+++ DATA LISTING

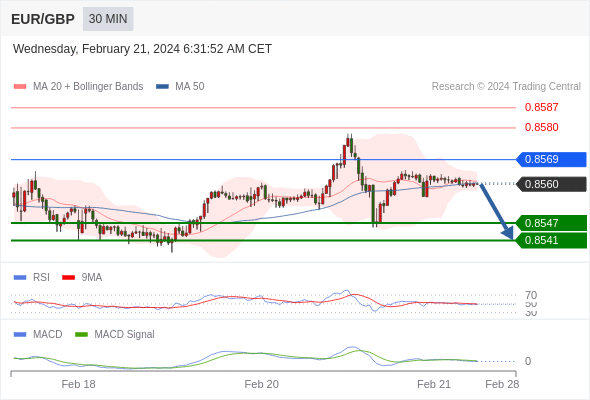
Task: Toggle the MACD Signal legend label
Action: pos(124,335)
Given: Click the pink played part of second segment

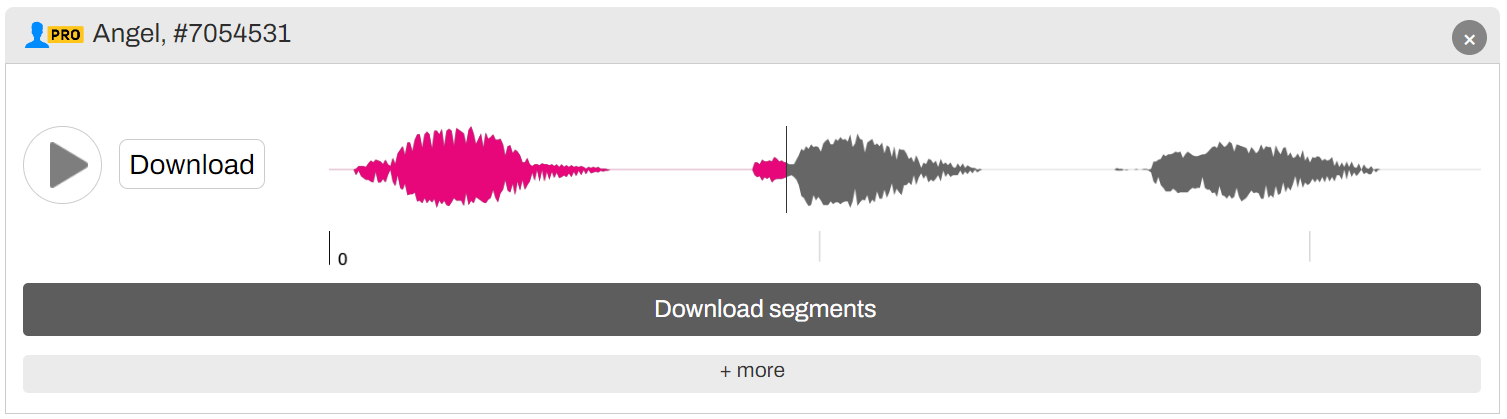Looking at the screenshot, I should pyautogui.click(x=769, y=169).
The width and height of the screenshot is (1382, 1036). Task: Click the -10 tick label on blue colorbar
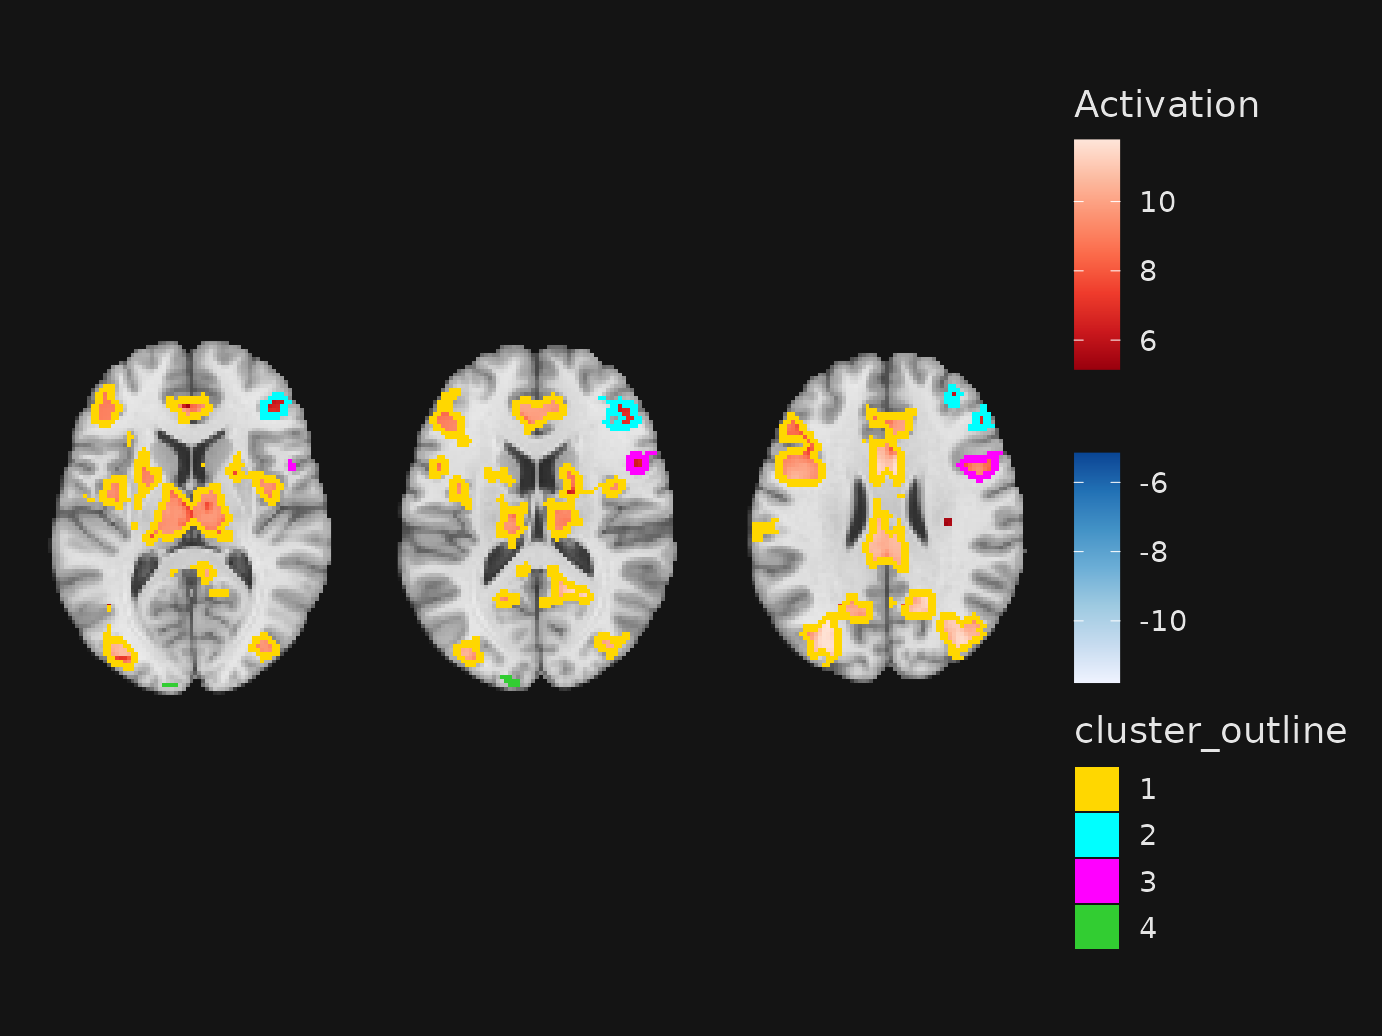click(1162, 621)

++++++

Please write out exactly the lines from the one holding "Given: Click the" through the last line of the material above, both included, as a copy without pictures.

Given: Click the pink played part of second segment

Looking at the screenshot, I should pyautogui.click(x=769, y=169).
The width and height of the screenshot is (1382, 1036). Task: Click the -10 tick label on blue colorbar
click(1162, 621)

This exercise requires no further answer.